Pene sostitutive: come impugnare correttamente la decisione
Le pene sostitutive rappresentano uno dei pilastri della recente Riforma Cartabia, mirata a ridurre l’affollamento carcerario per le condanne brevi. Tuttavia, la loro applicazione pratica solleva complessi interrogativi procedurali, specialmente riguardo ai tempi e ai modi per contestare un eventuale diniego del giudice. Una recente sentenza della Corte di Cassazione ha fornito chiarimenti essenziali su questo tema.
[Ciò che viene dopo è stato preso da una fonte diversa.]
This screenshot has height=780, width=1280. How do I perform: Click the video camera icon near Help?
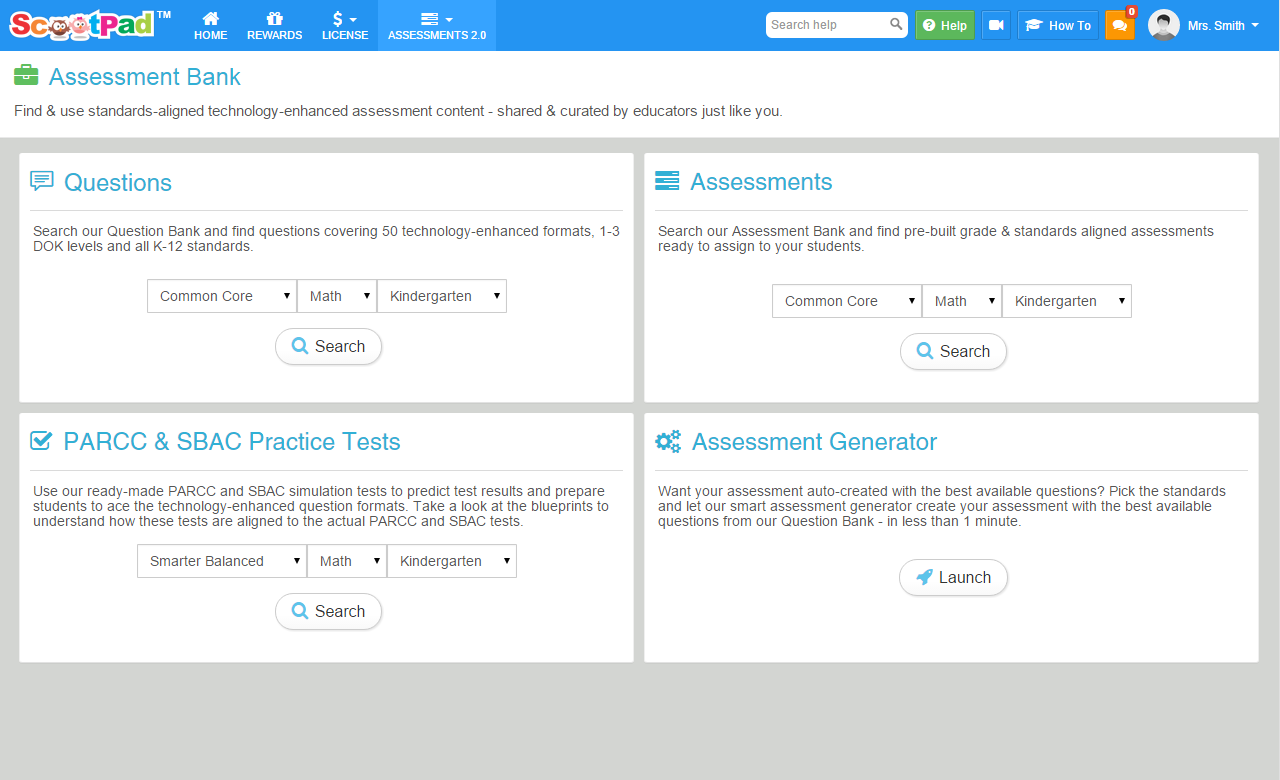click(x=996, y=24)
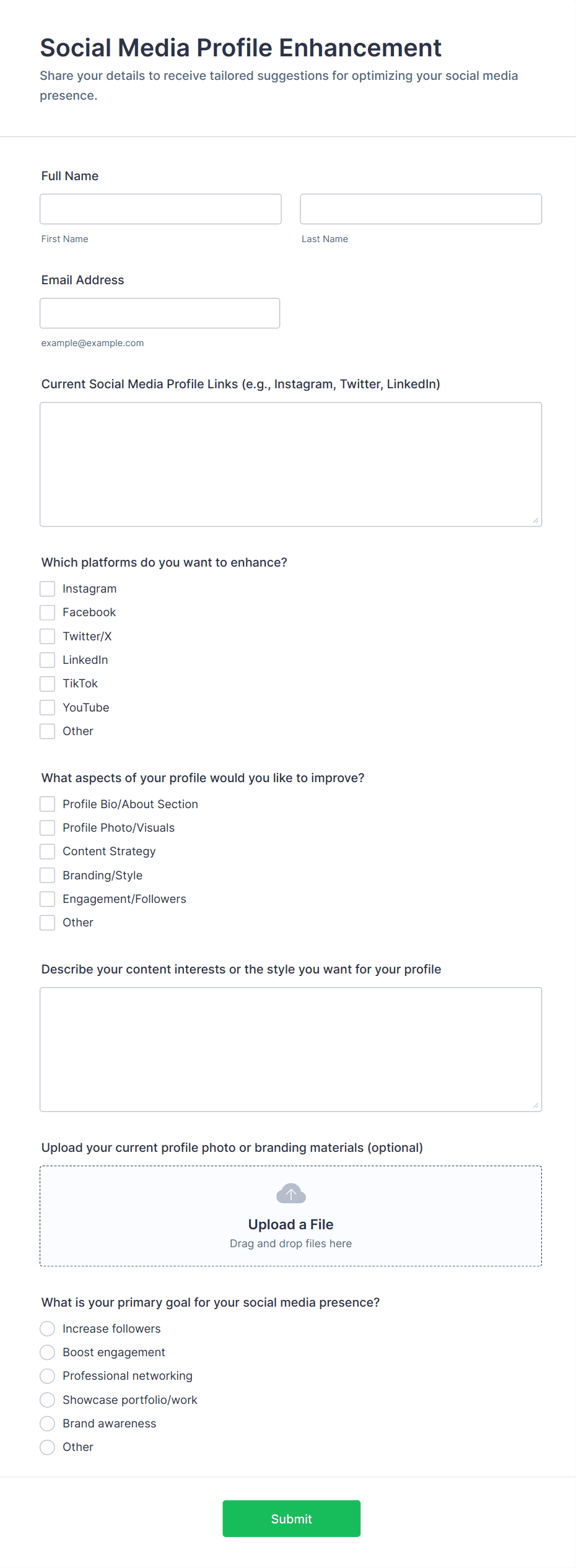Enable the Profile Bio/About Section checkbox
Viewport: 576px width, 1568px height.
tap(47, 804)
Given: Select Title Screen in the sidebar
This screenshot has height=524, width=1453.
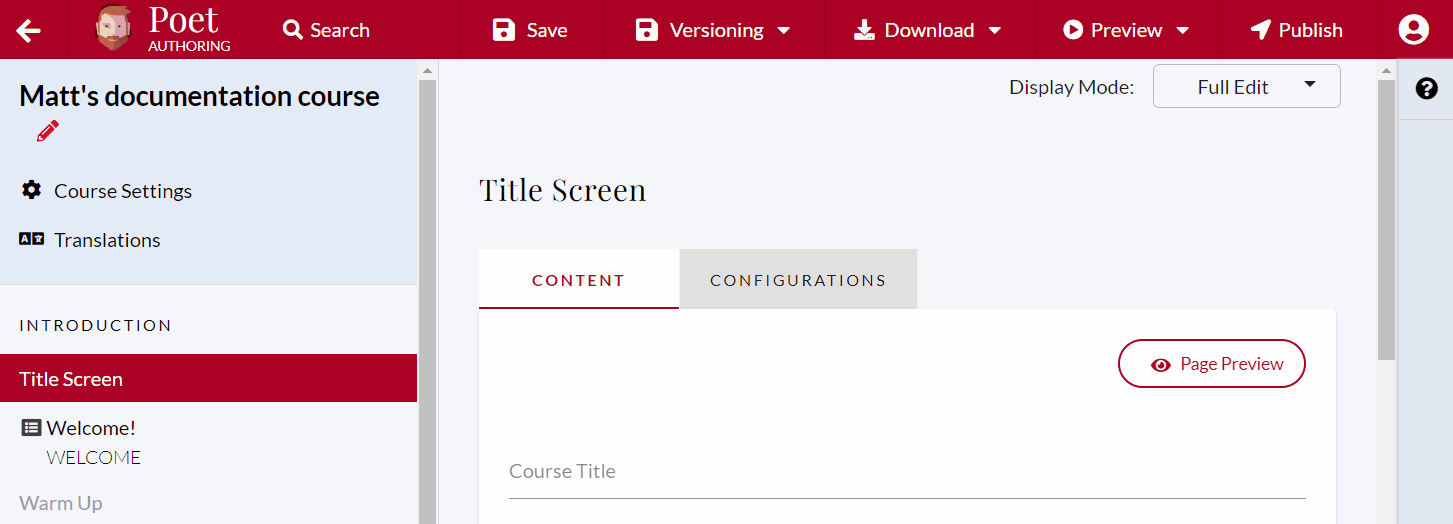Looking at the screenshot, I should click(208, 379).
Il caso: ricorso contro il diniego delle sanzioni
La vicenda trae origine da una decisione della Corte di Appello che, a seguito di un concordato sulla pena, aveva negato l’accesso alle sanzioni sostitutive con un’ordinanza separata. Gli imputati avevano presentato ricorso immediato in Cassazione contro tale provvedimento, sostenendo l’erronea applicazione della legge processuale. La questione centrale riguardava la possibilità di impugnare l’ordinanza sulla sanzione indipendentemente dalla sentenza di condanna.
La struttura dell’art. 545-bis c.p.p.
L’articolo 545-bis del codice di procedura penale introduce una fase specifica, successiva alla lettura del dispositivo, dedicata alla valutazione della sostituzione della pena detentiva (fino a quattro anni). Questa fase può concludersi immediatamente o dopo un’udienza dedicata, con l’integrazione o la conferma del dispositivo originale.
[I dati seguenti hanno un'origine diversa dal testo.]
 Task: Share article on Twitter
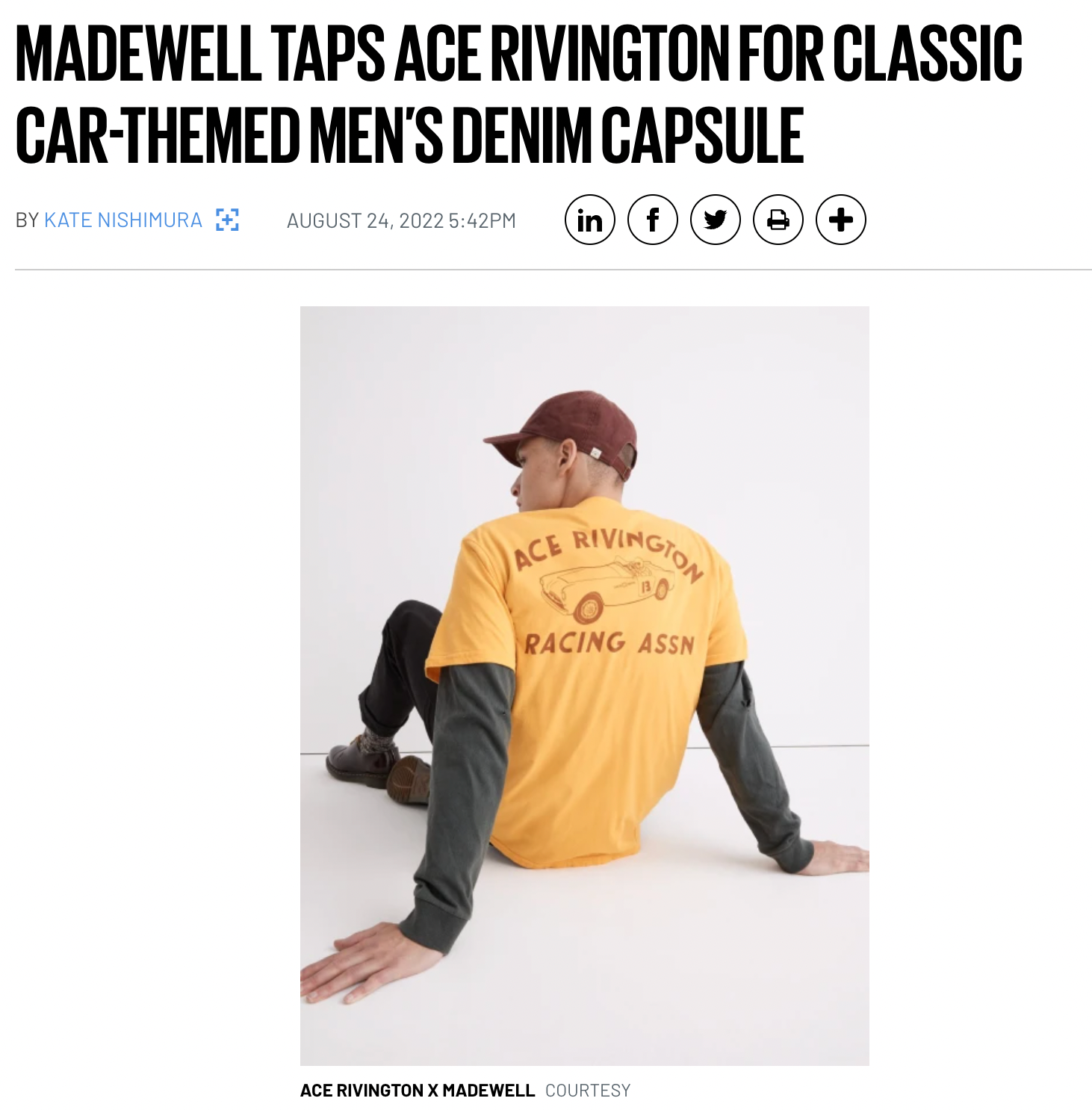715,220
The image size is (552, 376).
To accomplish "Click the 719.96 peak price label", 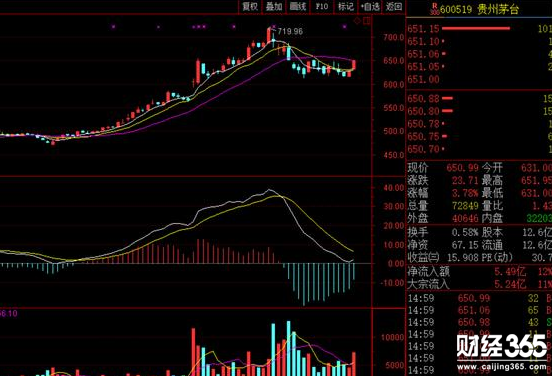I will [290, 31].
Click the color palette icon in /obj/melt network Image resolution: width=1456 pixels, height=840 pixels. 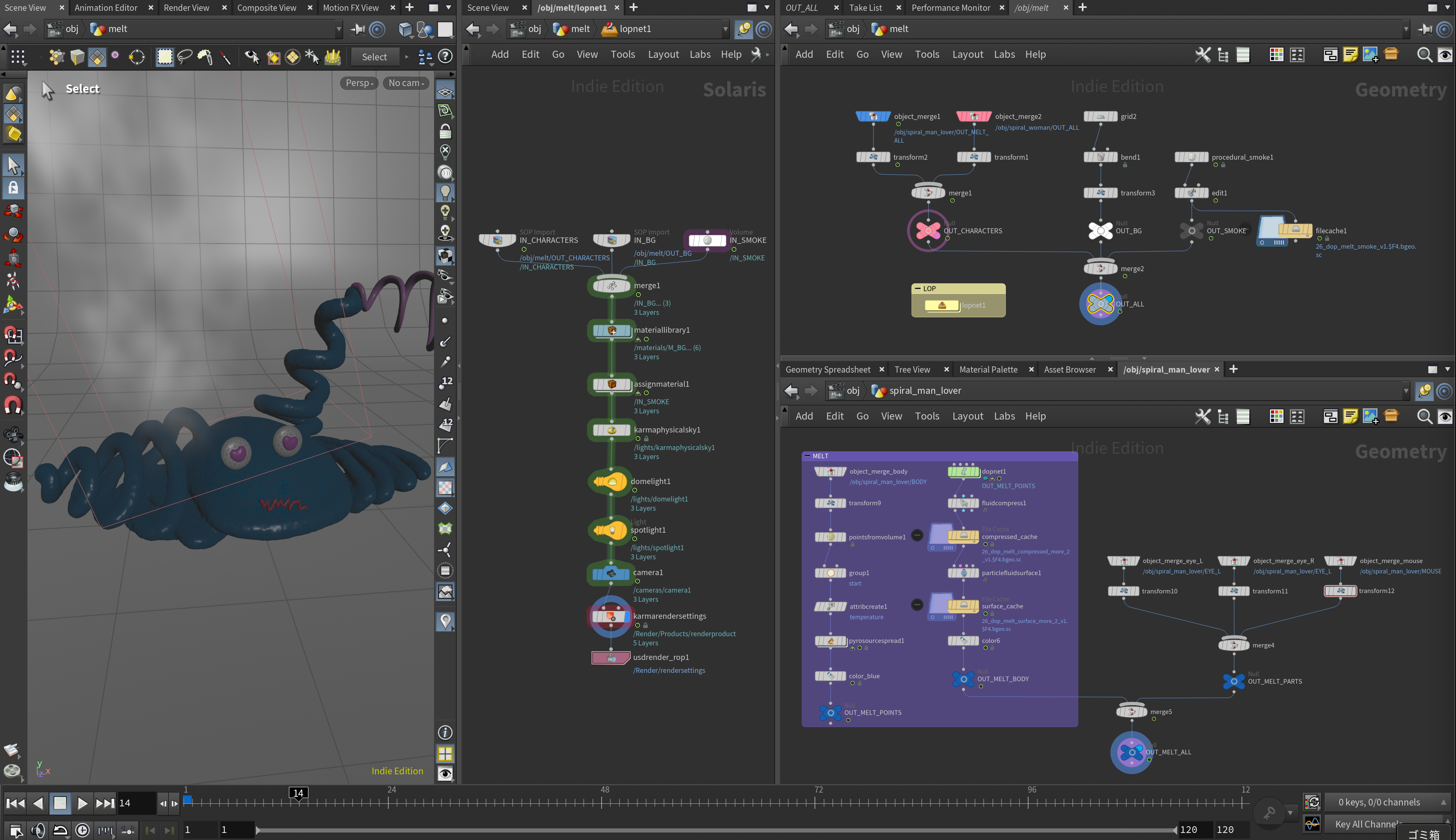click(1276, 55)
Pene sostitutive: il divieto di impugnazione autonoma
La Suprema Corte ha dichiarato i ricorsi inammissibili, affermando un principio di diritto fondamentale: il provvedimento che decide sulle pene sostitutive non è autonomamente impugnabile. Secondo i giudici, il sistema delineato dalla riforma prevede che la decisione sulla sanzione confluisca nel dispositivo finale della sentenza.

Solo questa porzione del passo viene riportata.